— BEGIN SELECTED EXCERPT —

Tuesday, April 11, 2017 - Ben Bartlett, DVM and low-stress handling and grazing specialist, held a webinar recently for the National Dairy Farmers Assuring Responsible Management (FARM) Program entitled “Dairy Stockmanship Skills for Low-Stress Handling.” He explained how understanding cattle behavior is the basis for how dairy farmers should treat their animals.
Here are some tidbits of information from his presentation.
- Cattle have a wide range of vision horizontally (300 degrees to 340 degrees), but they can only see 60 degrees vertically. This would be similar to a person covering the lower half of their vision. This is why, when on a ranch or in the wild, there are cow paths – the first cow looks down to see where it is going while the rest just follow the one in front of them.
- Cattle can detect noises at lower volumes with a larger frequency range than humans. However, they have a poor ability to locate where the sound is coming. Humans can locate the source of a noise to a range of 5 degrees, whereas cows can only locate the source to a range of 30 degrees. Not knowing where the sound is coming from is frightening for the cows. To make the most of this understanding, keep noise to a minimum in all situations.

— END SELECTED EXCERPT —
— BEGIN DATASET ENTRIES —

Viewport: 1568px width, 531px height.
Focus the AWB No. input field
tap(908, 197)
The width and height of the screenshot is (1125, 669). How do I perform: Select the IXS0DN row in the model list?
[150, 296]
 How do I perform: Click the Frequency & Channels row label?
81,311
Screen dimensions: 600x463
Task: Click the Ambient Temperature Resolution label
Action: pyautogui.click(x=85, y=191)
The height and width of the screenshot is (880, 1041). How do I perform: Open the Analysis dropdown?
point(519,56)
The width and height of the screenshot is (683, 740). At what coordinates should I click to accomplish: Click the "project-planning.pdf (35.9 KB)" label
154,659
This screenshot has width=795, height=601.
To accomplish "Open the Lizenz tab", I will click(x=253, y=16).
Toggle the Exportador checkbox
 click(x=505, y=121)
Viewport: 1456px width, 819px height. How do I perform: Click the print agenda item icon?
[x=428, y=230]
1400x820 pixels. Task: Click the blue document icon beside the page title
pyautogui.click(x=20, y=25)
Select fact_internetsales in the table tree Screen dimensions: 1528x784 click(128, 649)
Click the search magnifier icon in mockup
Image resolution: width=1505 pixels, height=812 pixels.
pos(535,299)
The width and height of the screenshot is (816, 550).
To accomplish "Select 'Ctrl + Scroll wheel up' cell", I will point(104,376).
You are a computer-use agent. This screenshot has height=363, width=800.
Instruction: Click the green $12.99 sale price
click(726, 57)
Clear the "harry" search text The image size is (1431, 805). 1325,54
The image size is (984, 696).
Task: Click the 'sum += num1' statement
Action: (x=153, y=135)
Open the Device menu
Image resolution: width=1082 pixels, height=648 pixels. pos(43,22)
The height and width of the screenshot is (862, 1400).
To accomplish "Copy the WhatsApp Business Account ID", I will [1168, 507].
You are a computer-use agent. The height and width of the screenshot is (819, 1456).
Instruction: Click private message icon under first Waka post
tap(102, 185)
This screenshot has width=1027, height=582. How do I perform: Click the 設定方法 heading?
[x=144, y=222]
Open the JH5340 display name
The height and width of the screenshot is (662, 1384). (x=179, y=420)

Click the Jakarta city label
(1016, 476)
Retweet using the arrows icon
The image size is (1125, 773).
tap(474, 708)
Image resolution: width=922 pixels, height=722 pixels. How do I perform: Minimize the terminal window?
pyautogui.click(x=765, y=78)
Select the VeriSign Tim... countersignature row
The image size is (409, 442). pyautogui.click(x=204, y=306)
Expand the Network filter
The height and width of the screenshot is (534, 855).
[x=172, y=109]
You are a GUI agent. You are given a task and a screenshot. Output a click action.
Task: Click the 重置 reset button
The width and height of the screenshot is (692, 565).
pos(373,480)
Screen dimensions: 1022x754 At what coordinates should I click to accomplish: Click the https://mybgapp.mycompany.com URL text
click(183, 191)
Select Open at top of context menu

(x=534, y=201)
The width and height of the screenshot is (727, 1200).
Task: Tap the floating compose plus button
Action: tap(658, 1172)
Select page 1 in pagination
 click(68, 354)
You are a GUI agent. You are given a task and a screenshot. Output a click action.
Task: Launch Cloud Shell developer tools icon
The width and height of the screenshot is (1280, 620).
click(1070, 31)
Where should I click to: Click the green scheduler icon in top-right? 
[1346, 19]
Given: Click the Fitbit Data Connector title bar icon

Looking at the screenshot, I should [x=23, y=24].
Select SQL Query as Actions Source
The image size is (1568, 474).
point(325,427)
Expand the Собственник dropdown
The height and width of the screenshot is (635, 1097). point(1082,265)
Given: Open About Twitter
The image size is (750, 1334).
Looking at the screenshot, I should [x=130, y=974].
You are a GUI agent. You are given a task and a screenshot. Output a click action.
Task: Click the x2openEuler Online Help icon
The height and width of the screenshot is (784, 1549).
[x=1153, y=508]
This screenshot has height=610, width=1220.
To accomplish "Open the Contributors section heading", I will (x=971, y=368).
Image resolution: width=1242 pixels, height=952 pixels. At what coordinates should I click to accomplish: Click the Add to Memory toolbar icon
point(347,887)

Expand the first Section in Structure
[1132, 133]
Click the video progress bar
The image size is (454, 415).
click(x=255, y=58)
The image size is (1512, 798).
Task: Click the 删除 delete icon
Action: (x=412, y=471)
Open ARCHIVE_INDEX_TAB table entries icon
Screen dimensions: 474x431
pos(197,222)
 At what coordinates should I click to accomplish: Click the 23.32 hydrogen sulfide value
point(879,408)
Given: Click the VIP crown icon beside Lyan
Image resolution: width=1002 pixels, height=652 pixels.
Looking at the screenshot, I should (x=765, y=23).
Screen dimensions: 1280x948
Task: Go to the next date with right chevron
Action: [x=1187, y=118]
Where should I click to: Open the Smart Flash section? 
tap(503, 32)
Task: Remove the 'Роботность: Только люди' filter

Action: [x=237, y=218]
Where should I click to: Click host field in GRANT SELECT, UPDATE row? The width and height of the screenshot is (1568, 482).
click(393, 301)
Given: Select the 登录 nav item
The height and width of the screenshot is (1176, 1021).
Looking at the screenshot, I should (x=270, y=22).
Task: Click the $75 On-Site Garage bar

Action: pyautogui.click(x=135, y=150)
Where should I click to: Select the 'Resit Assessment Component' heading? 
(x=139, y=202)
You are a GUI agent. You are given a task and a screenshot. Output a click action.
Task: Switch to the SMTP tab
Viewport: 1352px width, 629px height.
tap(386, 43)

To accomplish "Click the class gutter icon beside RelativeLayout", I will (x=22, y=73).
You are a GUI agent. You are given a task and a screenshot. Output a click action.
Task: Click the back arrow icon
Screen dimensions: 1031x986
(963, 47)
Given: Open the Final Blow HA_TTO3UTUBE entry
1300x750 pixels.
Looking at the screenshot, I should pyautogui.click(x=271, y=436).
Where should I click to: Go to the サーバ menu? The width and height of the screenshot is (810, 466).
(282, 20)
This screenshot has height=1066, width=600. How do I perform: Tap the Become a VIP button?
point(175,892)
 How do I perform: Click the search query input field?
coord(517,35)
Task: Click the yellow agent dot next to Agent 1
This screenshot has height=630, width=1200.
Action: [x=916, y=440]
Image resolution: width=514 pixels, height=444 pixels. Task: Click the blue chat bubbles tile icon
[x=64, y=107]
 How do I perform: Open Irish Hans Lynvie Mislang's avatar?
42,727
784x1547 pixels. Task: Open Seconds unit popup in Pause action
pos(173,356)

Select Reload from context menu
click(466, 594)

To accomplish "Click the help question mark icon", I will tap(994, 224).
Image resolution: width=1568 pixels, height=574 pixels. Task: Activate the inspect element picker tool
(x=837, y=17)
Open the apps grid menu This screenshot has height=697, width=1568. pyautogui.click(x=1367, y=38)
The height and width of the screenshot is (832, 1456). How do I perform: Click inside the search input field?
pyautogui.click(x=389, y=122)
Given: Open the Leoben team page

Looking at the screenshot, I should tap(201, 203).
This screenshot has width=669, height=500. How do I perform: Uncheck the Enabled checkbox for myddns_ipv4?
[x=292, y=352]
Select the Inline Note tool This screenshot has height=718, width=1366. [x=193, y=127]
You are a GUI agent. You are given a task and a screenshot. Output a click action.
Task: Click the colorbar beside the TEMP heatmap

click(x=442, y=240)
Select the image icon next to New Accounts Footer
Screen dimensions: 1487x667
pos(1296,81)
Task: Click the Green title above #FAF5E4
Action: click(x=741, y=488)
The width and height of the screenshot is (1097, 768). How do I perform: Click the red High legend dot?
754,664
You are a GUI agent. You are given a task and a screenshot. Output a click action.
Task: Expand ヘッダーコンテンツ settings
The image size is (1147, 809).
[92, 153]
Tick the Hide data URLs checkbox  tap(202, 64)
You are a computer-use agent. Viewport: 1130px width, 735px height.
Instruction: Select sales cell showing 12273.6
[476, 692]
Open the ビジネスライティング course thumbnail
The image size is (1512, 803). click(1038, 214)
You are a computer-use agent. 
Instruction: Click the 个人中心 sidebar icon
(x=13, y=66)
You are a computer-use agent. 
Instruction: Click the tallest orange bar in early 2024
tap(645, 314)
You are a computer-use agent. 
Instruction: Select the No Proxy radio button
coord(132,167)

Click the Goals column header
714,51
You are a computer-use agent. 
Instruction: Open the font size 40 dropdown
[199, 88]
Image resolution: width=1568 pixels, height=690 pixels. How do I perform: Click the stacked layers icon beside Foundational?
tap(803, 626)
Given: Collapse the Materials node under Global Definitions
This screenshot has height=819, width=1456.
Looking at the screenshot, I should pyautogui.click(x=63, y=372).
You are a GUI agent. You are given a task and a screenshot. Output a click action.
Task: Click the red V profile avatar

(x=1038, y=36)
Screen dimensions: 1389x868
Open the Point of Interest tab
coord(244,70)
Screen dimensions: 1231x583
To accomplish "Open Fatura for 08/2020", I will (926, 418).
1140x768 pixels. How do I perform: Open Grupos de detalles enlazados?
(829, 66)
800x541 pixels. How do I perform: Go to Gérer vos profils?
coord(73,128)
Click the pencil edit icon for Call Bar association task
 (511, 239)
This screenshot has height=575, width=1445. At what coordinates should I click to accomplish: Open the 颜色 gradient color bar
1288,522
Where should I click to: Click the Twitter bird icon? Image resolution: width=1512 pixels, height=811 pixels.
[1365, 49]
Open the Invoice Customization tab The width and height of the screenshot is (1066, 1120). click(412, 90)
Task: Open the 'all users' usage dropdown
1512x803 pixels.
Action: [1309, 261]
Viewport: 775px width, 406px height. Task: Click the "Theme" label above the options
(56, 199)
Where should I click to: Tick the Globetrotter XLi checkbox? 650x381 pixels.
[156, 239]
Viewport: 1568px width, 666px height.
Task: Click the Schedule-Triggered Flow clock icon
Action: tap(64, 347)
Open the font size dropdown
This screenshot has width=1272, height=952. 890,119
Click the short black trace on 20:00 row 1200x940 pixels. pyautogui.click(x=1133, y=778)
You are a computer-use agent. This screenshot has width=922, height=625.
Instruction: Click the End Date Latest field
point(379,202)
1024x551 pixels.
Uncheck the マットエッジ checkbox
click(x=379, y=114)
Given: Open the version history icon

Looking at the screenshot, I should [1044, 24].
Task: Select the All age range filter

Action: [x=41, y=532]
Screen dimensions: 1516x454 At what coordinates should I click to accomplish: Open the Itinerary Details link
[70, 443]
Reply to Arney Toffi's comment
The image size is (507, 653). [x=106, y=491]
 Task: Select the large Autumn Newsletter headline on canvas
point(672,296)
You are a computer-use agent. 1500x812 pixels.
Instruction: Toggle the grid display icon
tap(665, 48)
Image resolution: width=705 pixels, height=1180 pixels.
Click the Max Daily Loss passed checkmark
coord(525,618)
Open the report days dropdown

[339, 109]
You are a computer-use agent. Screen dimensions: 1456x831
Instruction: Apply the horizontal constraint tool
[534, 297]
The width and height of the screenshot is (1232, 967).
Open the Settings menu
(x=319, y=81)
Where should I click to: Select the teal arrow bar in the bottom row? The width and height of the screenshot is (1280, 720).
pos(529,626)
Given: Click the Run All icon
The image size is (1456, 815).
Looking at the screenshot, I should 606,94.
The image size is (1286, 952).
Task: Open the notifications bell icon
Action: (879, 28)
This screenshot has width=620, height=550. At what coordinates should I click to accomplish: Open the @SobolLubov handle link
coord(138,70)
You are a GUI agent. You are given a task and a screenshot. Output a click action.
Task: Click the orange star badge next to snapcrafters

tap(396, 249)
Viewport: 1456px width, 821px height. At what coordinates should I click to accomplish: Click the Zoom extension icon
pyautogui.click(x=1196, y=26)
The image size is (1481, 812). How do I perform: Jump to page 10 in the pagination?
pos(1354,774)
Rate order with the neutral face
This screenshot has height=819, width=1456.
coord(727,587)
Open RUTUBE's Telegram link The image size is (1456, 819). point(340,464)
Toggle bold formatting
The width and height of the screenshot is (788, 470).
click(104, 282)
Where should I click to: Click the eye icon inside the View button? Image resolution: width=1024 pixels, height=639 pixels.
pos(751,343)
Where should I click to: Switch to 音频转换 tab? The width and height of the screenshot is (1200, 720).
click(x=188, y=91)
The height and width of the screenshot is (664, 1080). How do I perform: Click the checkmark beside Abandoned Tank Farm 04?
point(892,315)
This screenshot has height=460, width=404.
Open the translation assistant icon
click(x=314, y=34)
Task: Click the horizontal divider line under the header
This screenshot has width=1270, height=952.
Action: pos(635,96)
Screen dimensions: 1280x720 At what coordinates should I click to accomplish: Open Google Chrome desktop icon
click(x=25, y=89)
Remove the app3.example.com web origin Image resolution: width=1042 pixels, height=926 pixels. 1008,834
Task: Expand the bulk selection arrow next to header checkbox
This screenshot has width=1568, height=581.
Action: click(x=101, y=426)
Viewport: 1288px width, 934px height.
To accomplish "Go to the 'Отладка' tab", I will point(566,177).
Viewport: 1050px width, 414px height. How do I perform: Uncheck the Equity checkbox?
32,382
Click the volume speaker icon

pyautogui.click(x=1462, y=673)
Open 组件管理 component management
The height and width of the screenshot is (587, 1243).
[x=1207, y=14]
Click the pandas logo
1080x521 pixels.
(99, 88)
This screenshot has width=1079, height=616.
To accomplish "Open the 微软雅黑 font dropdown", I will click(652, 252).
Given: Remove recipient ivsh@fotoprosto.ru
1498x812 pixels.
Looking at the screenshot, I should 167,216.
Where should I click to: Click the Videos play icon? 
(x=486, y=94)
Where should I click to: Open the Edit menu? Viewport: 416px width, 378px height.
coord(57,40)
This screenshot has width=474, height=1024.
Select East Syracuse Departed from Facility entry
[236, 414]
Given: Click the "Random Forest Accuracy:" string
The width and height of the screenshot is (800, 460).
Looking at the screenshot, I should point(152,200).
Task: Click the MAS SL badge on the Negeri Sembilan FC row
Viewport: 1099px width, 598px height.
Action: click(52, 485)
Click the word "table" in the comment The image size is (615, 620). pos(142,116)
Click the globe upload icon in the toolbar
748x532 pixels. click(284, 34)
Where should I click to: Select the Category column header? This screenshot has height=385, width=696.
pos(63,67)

— END DATASET ENTRIES —

SET TASKS:
**A)** According to the dairy stockmanship webinar summary, how many degrees can cattle see vertically?
**B)** Rewrite the listing from its first line through the line containing "will click(x=253, y=16).", replacing "dropdown" with "menu" and changing nothing else.

RESPONSES TO THE EXERCISE:
**A)** 60 degrees

**B)**
Viewport: 1568px width, 531px height.
Focus the AWB No. input field
tap(908, 197)
The width and height of the screenshot is (1125, 669). How do I perform: Select the IXS0DN row in the model list?
[150, 296]
 How do I perform: Click the Frequency & Channels row label?
81,311
Screen dimensions: 600x463
Task: Click the Ambient Temperature Resolution label
Action: pyautogui.click(x=85, y=191)
The height and width of the screenshot is (880, 1041). How do I perform: Open the Analysis menu?
point(519,56)
The width and height of the screenshot is (683, 740). At what coordinates should I click to accomplish: Click the "project-planning.pdf (35.9 KB)" label
154,659
This screenshot has width=795, height=601.
To accomplish "Open the Lizenz tab", I will click(x=253, y=16).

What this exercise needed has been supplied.